Excerpts from a dataset:
================================
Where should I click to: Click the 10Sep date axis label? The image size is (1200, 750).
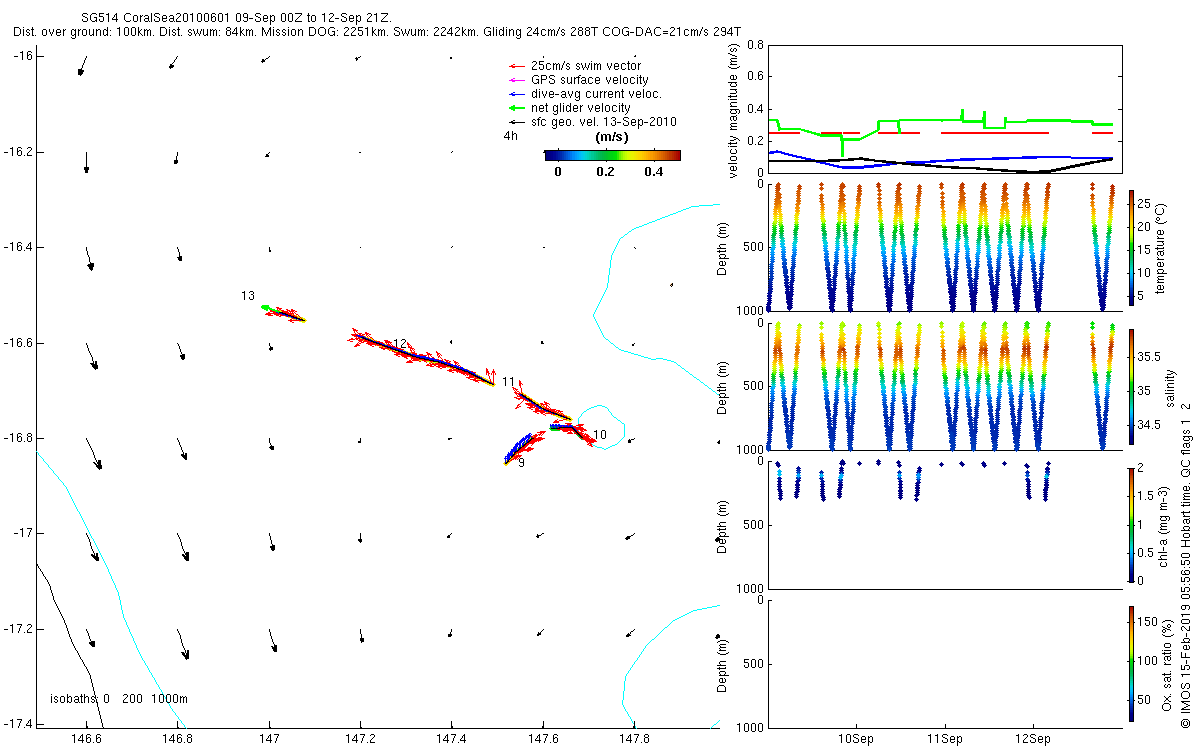(857, 739)
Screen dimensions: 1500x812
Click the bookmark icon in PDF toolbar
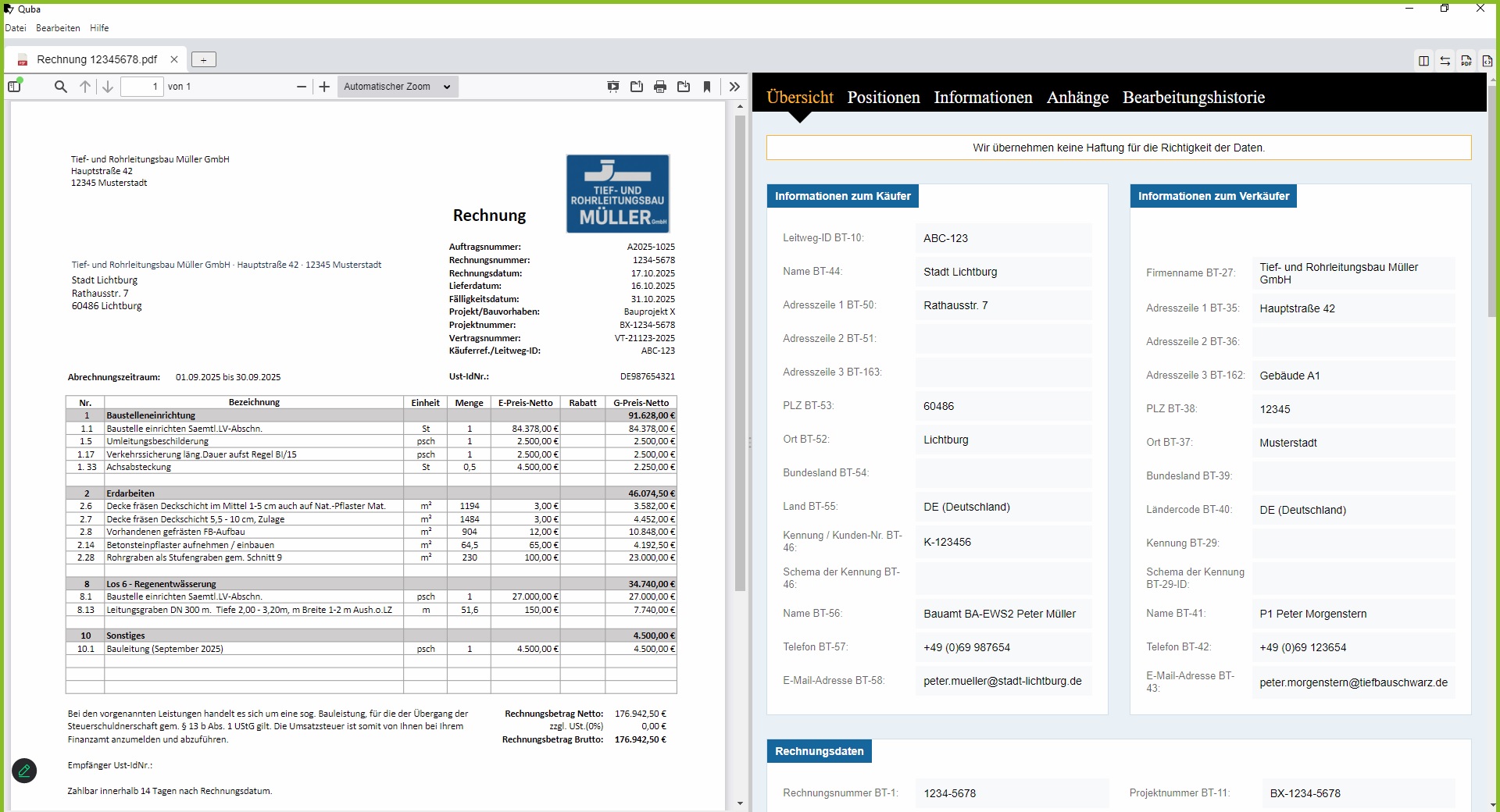pyautogui.click(x=707, y=87)
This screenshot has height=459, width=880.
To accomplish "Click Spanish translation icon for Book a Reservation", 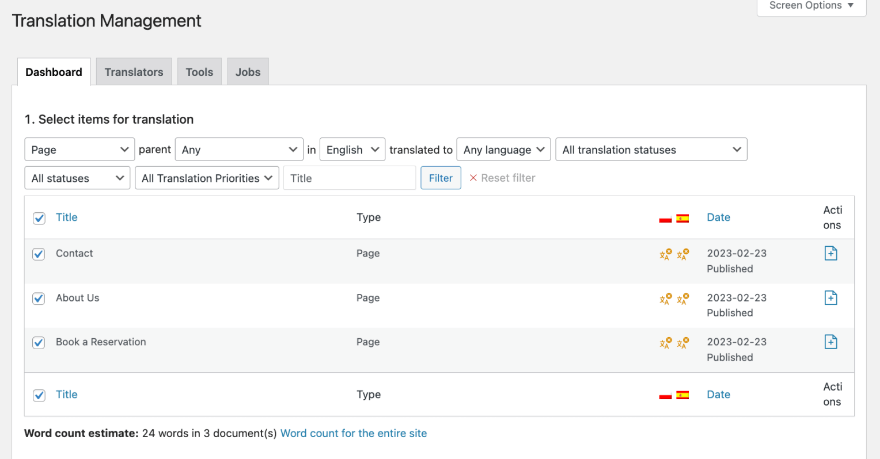I will click(x=683, y=342).
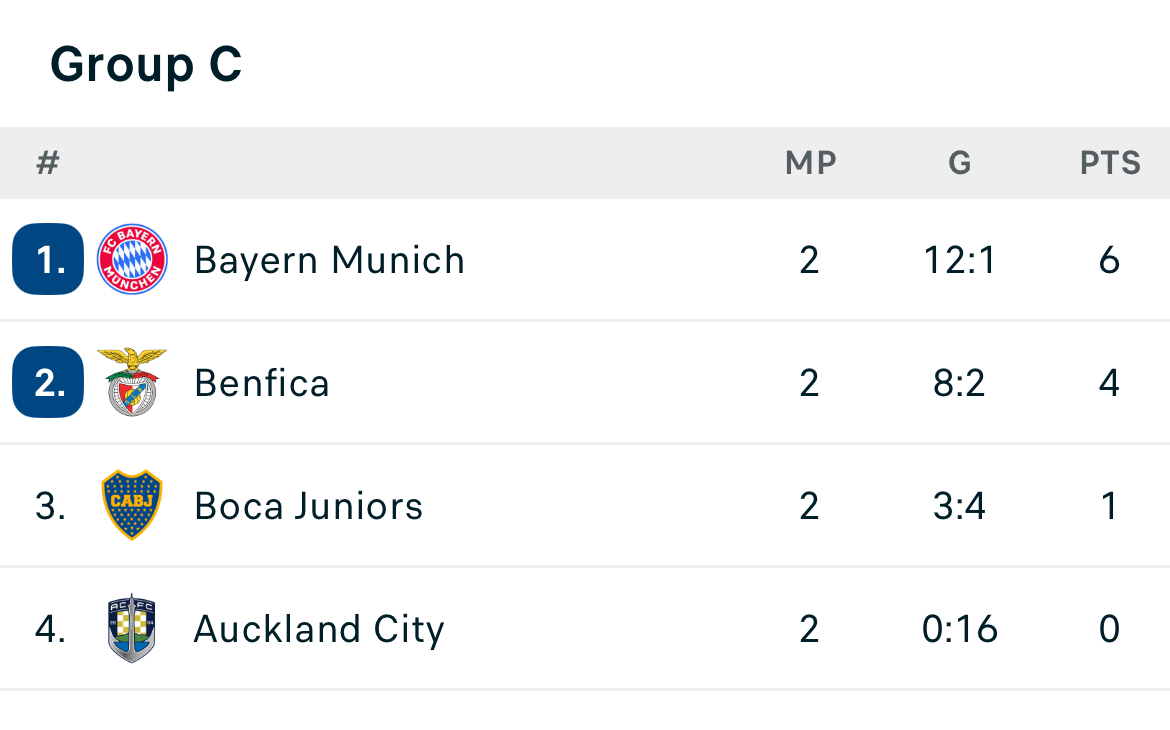Viewport: 1170px width, 730px height.
Task: Click the Benfica eagle crest
Action: point(132,381)

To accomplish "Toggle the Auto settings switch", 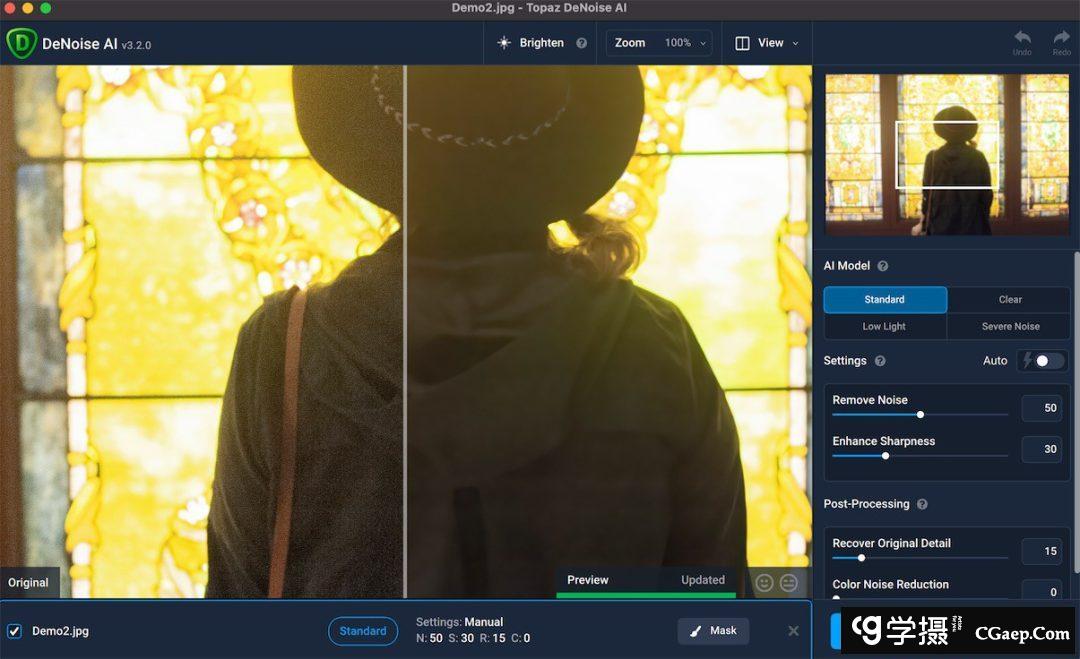I will (x=1043, y=360).
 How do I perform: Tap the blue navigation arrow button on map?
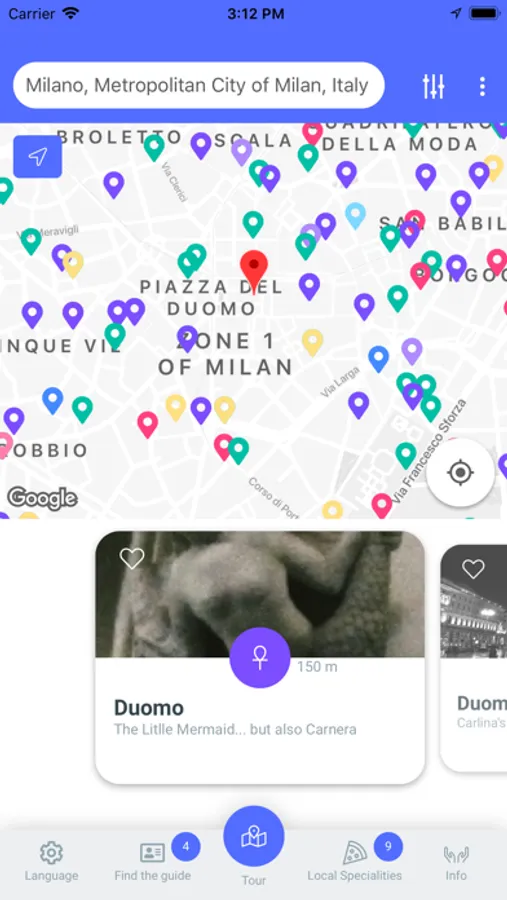37,157
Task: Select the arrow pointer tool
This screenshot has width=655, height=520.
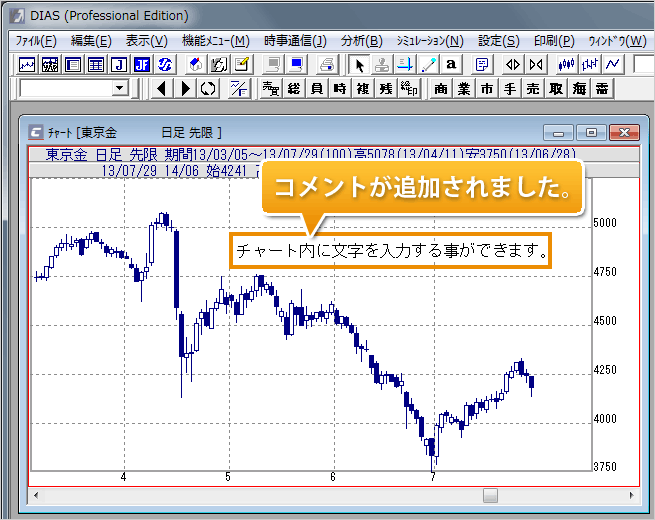Action: click(x=360, y=64)
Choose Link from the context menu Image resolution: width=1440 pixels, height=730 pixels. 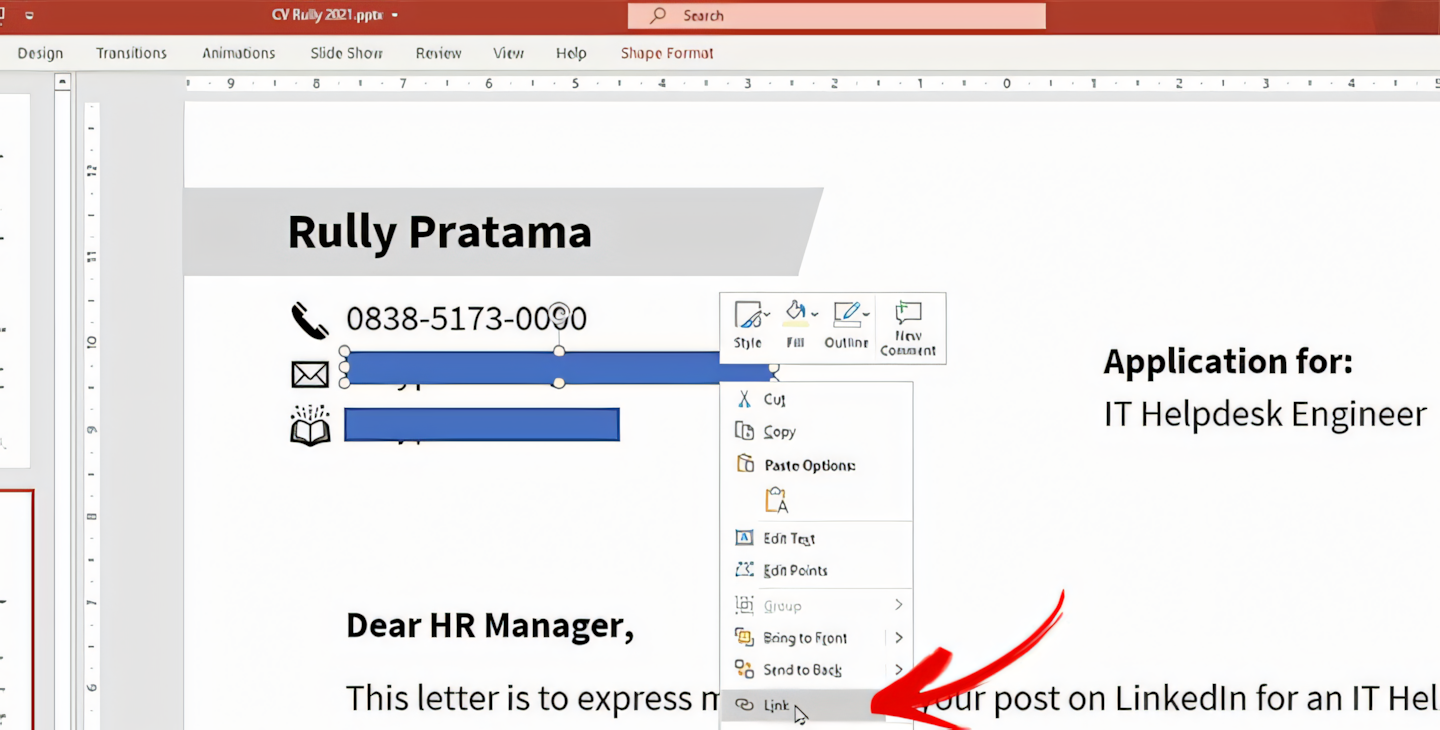(x=777, y=706)
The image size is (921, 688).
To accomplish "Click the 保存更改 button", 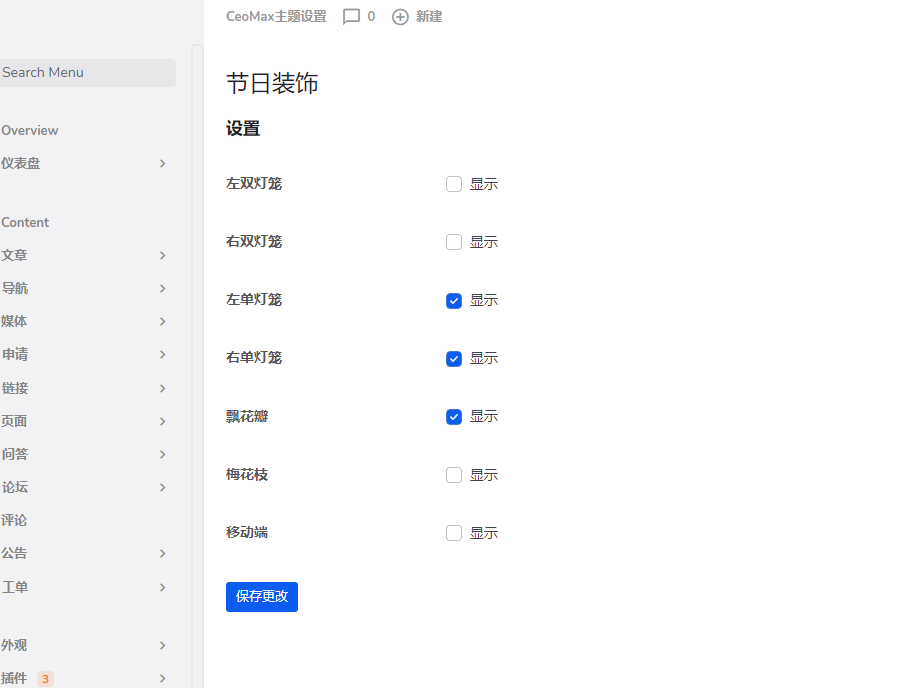I will [262, 597].
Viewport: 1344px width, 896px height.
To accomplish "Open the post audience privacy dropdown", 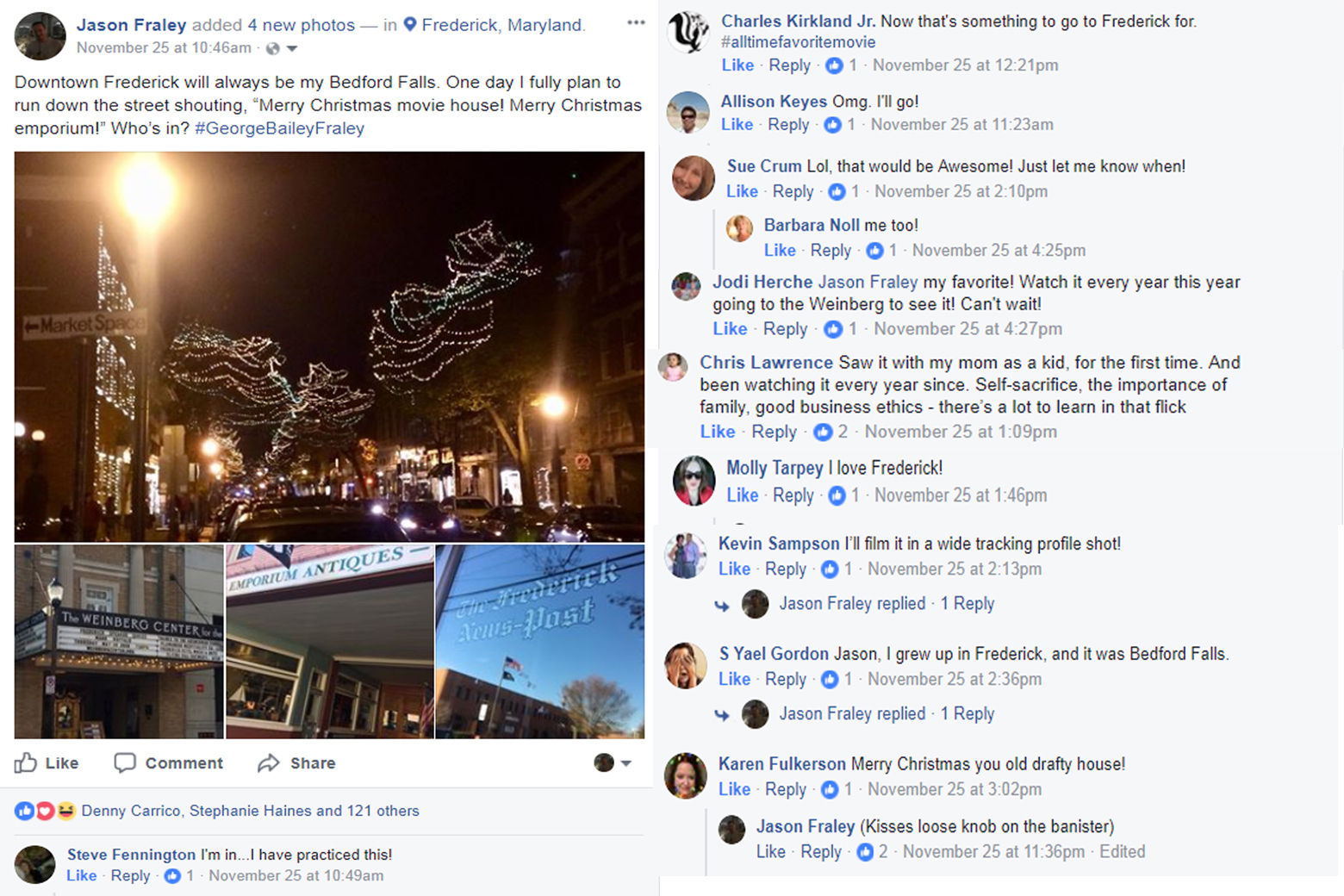I will point(282,48).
================================
▸ **Directions for this task**:
Leave out all pictures and output each line exactly, from the top of the records through the line that holds "This screenshot has height=459, width=880.".

▸ **Task output**:
Where should I click to: Click the 10Sep date axis label? The image size is (1200, 750).
(857, 739)
Screen dimensions: 1500x812
Click the bookmark icon in PDF toolbar
pyautogui.click(x=707, y=87)
This screenshot has height=459, width=880.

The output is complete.